== GIVEN REQUEST ==
Reproduce the material verbatim, starting at the line that contains "Options globe icon" and ending at the line that contains "click(x=812, y=222)", both included.

== RECORDS ==

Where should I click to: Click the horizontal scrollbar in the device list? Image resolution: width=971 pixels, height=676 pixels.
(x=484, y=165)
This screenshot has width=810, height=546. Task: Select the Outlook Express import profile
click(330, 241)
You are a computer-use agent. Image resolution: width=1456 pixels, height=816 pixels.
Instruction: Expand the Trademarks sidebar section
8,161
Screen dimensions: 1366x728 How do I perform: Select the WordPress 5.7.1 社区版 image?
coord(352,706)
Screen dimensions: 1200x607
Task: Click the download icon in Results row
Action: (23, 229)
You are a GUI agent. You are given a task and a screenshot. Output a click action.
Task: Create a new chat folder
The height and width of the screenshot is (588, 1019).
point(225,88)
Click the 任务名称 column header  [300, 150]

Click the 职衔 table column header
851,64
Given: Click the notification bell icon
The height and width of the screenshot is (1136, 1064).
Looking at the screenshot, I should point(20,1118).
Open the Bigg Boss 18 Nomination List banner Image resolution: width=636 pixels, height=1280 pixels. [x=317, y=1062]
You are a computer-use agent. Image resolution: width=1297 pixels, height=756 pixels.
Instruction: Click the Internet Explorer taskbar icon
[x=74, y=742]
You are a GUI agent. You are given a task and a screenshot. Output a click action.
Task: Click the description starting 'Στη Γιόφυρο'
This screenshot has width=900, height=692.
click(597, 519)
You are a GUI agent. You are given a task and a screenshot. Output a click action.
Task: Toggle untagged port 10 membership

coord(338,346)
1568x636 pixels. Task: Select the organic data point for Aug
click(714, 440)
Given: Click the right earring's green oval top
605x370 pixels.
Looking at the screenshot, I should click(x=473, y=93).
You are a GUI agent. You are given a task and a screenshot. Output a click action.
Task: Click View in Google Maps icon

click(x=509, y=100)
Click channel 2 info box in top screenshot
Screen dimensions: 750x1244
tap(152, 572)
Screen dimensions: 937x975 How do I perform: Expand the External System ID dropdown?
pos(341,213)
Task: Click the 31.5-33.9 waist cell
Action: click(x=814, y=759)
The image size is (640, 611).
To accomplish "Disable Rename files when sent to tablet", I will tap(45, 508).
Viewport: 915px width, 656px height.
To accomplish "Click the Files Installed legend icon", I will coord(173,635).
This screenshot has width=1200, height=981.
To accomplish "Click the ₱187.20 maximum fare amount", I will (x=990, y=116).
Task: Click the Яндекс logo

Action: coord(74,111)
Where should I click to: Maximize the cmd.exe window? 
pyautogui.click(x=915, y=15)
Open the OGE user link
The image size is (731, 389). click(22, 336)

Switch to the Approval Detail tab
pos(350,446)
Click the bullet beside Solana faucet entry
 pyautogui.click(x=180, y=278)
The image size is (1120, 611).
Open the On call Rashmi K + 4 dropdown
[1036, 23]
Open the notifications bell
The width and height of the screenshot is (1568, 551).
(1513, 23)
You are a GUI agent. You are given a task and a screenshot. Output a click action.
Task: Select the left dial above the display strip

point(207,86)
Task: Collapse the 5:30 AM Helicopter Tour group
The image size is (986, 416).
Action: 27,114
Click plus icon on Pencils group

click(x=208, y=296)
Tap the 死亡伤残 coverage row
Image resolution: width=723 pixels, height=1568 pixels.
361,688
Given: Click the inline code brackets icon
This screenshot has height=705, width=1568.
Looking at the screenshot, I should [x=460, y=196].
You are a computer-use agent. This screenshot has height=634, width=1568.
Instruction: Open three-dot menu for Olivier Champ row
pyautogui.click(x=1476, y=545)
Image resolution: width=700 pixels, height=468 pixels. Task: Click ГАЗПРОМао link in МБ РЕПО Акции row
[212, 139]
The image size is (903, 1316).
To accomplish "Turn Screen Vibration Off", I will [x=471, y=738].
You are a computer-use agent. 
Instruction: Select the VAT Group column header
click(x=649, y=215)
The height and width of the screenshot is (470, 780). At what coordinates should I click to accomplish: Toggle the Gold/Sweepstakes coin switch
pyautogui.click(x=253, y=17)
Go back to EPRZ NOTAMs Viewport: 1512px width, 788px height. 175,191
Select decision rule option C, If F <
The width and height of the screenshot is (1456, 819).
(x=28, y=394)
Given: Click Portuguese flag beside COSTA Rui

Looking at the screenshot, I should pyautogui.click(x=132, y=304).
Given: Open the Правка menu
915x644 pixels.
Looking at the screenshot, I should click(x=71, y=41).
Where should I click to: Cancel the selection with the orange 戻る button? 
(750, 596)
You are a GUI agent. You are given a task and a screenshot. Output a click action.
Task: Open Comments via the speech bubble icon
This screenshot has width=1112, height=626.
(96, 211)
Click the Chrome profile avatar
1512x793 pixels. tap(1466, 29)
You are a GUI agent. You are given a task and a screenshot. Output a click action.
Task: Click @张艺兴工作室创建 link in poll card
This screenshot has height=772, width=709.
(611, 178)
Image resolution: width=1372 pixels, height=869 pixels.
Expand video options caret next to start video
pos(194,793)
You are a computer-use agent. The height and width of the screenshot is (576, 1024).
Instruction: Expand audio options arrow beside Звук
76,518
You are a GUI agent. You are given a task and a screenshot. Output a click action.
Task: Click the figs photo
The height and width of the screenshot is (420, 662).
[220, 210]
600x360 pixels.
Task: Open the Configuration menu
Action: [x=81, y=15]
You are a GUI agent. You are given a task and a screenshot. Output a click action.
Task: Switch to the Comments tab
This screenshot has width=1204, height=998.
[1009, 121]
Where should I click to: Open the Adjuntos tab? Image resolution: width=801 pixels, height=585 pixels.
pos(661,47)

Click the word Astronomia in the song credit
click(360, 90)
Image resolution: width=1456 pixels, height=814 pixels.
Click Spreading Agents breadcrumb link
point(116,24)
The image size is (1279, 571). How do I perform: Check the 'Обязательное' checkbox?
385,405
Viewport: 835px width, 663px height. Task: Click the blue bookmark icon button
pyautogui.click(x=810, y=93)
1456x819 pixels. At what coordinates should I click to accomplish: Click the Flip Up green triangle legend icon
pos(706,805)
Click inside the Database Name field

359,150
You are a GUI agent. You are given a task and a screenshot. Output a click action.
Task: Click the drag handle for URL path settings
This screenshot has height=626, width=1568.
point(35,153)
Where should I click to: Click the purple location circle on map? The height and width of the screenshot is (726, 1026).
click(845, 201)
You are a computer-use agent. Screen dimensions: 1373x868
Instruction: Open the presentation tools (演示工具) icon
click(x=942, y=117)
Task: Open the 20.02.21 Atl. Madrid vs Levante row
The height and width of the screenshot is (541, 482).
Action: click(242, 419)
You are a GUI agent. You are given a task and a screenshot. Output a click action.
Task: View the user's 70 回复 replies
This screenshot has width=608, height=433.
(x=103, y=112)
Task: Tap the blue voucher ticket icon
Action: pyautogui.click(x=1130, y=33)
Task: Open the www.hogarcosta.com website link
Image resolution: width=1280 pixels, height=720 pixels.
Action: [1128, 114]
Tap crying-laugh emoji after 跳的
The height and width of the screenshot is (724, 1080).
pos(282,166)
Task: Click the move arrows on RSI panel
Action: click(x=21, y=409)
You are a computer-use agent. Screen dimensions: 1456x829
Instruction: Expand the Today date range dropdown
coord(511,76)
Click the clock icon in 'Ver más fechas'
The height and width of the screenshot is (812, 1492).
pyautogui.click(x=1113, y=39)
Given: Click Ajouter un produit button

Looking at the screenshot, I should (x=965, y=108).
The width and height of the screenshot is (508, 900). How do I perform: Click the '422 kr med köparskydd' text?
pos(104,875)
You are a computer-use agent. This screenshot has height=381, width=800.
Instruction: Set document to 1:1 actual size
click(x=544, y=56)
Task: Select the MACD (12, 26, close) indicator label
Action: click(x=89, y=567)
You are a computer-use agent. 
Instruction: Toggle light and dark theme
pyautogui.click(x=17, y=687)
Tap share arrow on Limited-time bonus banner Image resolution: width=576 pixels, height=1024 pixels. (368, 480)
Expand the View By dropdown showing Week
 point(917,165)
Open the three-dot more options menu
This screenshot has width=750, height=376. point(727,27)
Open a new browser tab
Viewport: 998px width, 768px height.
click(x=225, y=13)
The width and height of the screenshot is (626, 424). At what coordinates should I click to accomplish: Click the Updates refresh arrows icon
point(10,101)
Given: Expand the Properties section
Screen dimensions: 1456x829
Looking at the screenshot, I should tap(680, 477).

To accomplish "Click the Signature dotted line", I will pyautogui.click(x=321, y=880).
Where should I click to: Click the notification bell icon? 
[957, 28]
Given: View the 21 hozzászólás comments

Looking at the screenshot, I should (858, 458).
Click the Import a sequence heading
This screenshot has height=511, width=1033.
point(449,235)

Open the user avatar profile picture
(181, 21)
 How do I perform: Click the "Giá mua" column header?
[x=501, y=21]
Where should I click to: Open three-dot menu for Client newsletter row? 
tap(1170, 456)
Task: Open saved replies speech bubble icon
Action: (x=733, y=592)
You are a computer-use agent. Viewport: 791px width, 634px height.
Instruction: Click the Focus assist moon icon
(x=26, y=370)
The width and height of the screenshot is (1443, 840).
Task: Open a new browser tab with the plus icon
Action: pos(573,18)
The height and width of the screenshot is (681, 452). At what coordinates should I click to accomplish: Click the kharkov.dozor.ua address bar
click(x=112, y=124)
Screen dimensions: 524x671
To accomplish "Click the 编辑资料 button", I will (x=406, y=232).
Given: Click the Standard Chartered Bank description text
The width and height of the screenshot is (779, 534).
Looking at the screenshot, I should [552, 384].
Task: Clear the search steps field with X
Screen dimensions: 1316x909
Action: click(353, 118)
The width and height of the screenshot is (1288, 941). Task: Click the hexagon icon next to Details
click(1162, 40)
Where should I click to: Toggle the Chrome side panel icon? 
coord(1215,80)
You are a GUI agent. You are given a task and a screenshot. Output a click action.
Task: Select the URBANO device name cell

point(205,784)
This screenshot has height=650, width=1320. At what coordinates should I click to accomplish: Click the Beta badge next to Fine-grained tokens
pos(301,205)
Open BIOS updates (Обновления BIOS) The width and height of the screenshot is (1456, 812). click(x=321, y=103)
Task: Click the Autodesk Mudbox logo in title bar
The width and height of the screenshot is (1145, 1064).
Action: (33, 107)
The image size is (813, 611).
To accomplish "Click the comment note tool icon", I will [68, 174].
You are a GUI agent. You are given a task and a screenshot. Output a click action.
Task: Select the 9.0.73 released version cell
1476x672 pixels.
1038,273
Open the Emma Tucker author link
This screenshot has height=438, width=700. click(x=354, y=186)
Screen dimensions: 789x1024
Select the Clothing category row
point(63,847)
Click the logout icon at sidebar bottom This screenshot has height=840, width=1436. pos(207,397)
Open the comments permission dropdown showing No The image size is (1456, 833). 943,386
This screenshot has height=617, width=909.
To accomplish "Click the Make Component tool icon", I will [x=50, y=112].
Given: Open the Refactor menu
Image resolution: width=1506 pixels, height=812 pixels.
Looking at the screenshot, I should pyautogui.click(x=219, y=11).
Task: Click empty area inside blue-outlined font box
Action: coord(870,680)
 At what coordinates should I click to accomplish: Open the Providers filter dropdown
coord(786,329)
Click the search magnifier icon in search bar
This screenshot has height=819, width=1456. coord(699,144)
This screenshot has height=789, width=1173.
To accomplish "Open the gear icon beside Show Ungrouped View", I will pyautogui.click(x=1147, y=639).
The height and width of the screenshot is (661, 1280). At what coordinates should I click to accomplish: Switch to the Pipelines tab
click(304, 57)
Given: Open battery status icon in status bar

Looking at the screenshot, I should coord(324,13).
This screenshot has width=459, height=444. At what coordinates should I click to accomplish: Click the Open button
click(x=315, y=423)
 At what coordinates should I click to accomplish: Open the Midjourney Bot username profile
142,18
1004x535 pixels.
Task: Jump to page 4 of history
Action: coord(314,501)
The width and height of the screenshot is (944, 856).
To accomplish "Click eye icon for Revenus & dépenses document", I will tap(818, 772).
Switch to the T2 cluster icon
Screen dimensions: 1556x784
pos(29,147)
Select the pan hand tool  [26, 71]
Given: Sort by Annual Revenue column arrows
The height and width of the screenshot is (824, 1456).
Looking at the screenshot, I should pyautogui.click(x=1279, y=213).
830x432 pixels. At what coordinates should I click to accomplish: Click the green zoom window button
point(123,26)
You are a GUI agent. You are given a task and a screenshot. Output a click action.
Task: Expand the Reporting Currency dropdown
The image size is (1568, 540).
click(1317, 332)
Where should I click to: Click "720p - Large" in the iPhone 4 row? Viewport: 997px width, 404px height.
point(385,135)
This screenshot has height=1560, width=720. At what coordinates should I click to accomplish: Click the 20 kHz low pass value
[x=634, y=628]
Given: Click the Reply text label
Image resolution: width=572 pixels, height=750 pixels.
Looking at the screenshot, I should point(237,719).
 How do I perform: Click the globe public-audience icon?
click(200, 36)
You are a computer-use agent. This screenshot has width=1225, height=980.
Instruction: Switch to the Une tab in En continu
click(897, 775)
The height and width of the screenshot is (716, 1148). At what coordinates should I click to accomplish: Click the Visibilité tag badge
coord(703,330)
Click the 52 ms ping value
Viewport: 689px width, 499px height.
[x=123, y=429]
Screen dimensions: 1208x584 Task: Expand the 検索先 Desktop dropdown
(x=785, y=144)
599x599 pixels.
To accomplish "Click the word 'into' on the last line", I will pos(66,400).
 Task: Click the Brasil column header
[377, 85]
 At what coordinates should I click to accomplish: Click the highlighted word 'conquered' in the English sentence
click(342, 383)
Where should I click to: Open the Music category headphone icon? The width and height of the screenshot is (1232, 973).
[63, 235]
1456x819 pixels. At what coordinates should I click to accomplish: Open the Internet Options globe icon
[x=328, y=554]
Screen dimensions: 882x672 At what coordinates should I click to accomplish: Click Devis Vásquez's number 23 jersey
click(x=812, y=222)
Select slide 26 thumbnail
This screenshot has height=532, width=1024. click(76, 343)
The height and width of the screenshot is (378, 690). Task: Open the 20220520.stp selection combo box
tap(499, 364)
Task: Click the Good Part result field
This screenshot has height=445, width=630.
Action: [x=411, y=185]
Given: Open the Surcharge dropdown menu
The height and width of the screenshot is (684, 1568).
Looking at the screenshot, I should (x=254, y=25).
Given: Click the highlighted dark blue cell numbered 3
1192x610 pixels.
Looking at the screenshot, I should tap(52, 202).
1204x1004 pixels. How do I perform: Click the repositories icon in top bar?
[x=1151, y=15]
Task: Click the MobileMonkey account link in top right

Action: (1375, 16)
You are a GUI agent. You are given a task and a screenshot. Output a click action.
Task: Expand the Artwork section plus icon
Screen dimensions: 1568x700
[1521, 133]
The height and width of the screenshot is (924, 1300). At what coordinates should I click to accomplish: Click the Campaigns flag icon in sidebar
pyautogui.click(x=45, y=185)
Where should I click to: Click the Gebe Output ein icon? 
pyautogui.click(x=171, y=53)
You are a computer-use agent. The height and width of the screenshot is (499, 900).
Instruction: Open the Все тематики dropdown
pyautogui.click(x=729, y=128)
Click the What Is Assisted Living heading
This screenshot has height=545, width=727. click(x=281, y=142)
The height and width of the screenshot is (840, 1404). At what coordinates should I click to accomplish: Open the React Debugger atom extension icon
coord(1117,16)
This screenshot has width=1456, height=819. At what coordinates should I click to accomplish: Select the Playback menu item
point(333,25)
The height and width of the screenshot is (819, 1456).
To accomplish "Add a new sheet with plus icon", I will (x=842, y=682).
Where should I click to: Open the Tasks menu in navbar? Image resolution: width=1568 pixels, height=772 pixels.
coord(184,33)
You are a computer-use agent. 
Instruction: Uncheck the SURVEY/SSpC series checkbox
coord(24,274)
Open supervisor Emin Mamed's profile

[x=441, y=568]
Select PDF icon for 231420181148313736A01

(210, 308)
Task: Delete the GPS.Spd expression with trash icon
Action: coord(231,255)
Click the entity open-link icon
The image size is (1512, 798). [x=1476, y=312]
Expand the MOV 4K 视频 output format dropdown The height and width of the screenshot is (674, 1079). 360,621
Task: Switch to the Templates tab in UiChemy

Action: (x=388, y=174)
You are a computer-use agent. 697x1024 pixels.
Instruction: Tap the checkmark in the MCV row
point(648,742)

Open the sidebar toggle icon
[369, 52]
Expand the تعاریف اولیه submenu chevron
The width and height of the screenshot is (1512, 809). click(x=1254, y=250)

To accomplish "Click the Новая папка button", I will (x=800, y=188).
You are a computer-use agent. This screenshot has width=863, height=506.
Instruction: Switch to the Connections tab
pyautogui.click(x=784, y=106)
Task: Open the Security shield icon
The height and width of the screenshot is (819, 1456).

== CORRECT RESULT ==
1456x819 pixels. At what coordinates should I click to accomplish: Open the Internet Options globe icon
[x=328, y=554]
Screen dimensions: 882x672 At what coordinates should I click to accomplish: Click Devis Vásquez's number 23 jersey
click(x=812, y=222)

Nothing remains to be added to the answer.